Files
cds-ai/atvm/atvm-automation-runs.md

4.8 KiB

Run ATVM Automation Runs

This file stores run-specific examples only when a run produced a new learning relevant to future automation tasks.

Entry Rule

  • Add an entry only when a run changed workflow behavior, exposed a failure mode, or confirmed a required new check.
  • Do not add routine runs with no new learning.

Current State

  • No run-learning entries recorded yet from atvm-automation-guide.md source material.

Run Learning: 2026-03-08 (E2E redhat9.7, pure/fc)

  • Request:
    • template: cmc-e2e
    • filter: --containsVm redhat9.7
    • integration: --integration_type pure
    • plugin: --use_specified_plugin fc
  • Observed result:
    • Cypress spec execution passed (1 test, 1 passing, 0 failing).
    • Cloud run URL was produced and marked uploaded.
    • run-sorry-cypress.py remained running afterward with a defunct npm exec cypress-cloud child process and did not exit cleanly on its own.
  • Action for future runs:
    • If pass/upload is confirmed but run-sorry-cypress.py does not exit, treat it as a runner hang condition.
    • Capture run URL and pass/fail status first, then terminate the stuck runner process cleanly.

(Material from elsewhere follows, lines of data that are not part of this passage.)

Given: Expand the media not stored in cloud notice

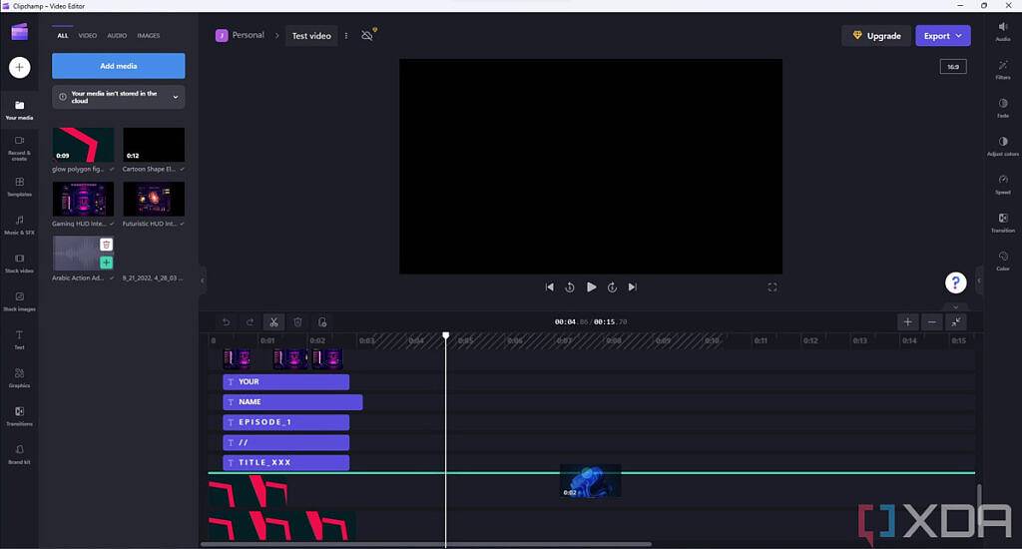Looking at the screenshot, I should pos(176,97).
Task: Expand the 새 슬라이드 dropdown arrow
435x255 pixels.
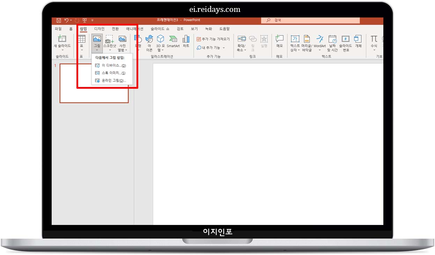Action: [62, 49]
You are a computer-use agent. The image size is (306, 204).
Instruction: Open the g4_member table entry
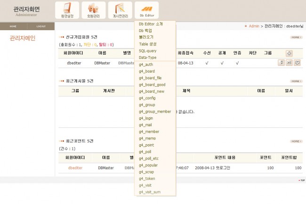(x=149, y=131)
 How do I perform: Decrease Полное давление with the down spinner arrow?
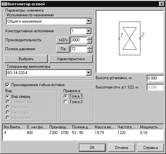pos(90,51)
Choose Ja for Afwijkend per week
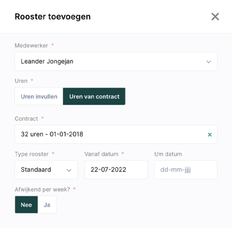 [x=47, y=205]
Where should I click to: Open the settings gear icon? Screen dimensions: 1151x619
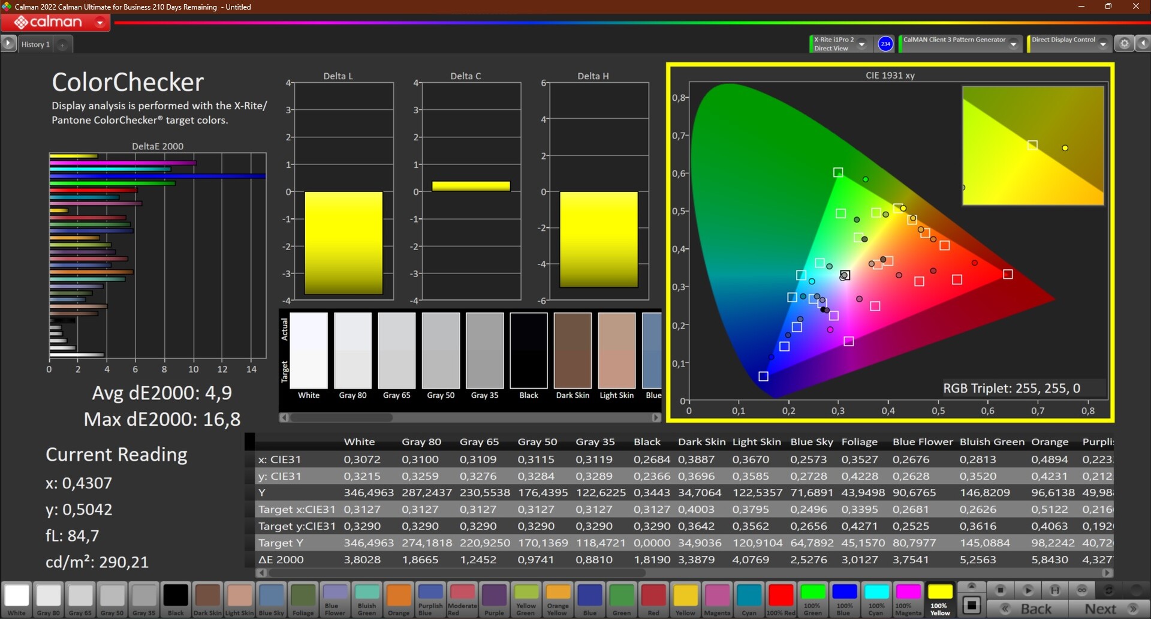(1125, 44)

Run Learning: 2026-03-09 (Blacklist handling and status format)

  • Observed requirement:
    • Some ATVM machines must be skipped even when a broad selector such as --containsVm or --randomize would otherwise include them.
  • Machines to blacklist via --exclude_partial_match:
    • BLACKLISTED: CMC INSTALL - CAN'T COMPILE:
      • atvm6-centos6.0
      • atvm41-redhat6.0
      • atvm73-oracle6.0
    • BLACKLISTED: SUPPORT REQUEST - WAITING:
      • atvm113-debian9.0.0
      • atvm115-debian9.1.0
      • atvm116-debian9.2.0
      • atvm156-debian9.3.0
    • Needs re-creation:
      • atvm157-debian13.0.0
  • Action for future runs:
    • Add these machine names to --exclude_partial_match when building broad-scope automation commands.
    • When reporting run status, include skipped blacklisted machines separately with their reason, in addition to completed and remaining machines.
    • Use the run build_name as the heading/title for status responses so the test type is obvious.
    • For failed machines in status responses, include the failure reason taken from the run log.
    • Include timing details in status responses: start time, end time when complete, and total or elapsed runtime.
    • Also include timing stats in status responses: quickest completed test runtime, longest completed test runtime, and average completed test runtime.

Run Learning: 2026-03-11 (Machine-first status lines and whole-run ETA)

  • Observed requirement:
    • Status output must list each machine first and then its status, rather than leading with the status label.
    • Estimated completion time must refer to the entire remaining automation run, not only the currently running machine.
  • Action for future runs:
    • Format machine entries as machine-name - STATUS.
    • Keep failure reasons after the machine/status entry when a machine failed.
    • When giving ETA, explicitly state it is the estimate for completion of the full remaining run.

Run Learning: 2026-03-11 (Categorized run status must be reconstructed across batches)

  • Observed failure mode:
    • run-sorry-cypress.py --categorize mutates the active config to the current category batch, so live files such as specPattern, current_vm, and the newest /tmp Cypress JSON only describe the current category, not the full automation run.
    • Answering from only the current live batch underreports the run and misses already-finished machines from earlier category batches.
  • Action for future runs:
    • Reconstruct whole-run status from the generated machine scope plus all machine result artifacts written since the run start time.
    • Use the current batch only to identify the live RUNNING machine and immediate next machine(s), not as the full run scope.
    • Do not answer status requests for categorized runs until earlier category results have been checked as part of the same run.

Run Learning: 2026-03-11 (Hash-named XML files still belong to machine runs)

  • Observed failure mode:
    • Same-run JUnit output is not consistently named test-result-atvm...xml.
    • Many machine results for the same automation run were written as hash-named files such as test-result-01fe412894862398d06d9cc4bc7e81a0.xml.
    • Limiting status reconstruction to machine-named XML files causes major undercounting of completed machines.
  • Action for future runs:
    • Parse all test-result-*.xml files written since the run start time, not only test-result-atvm*.xml.
    • Extract the machine name from XML contents such as testsuite file=, testsuite name=, or testcase name= when the filename does not include the machine name.
    • Treat check-xml-files.ts XML outputs as bookkeeping steps, not machine results.
    • Prefer the most recently written same-run XML per machine when multiple XML files exist for that machine.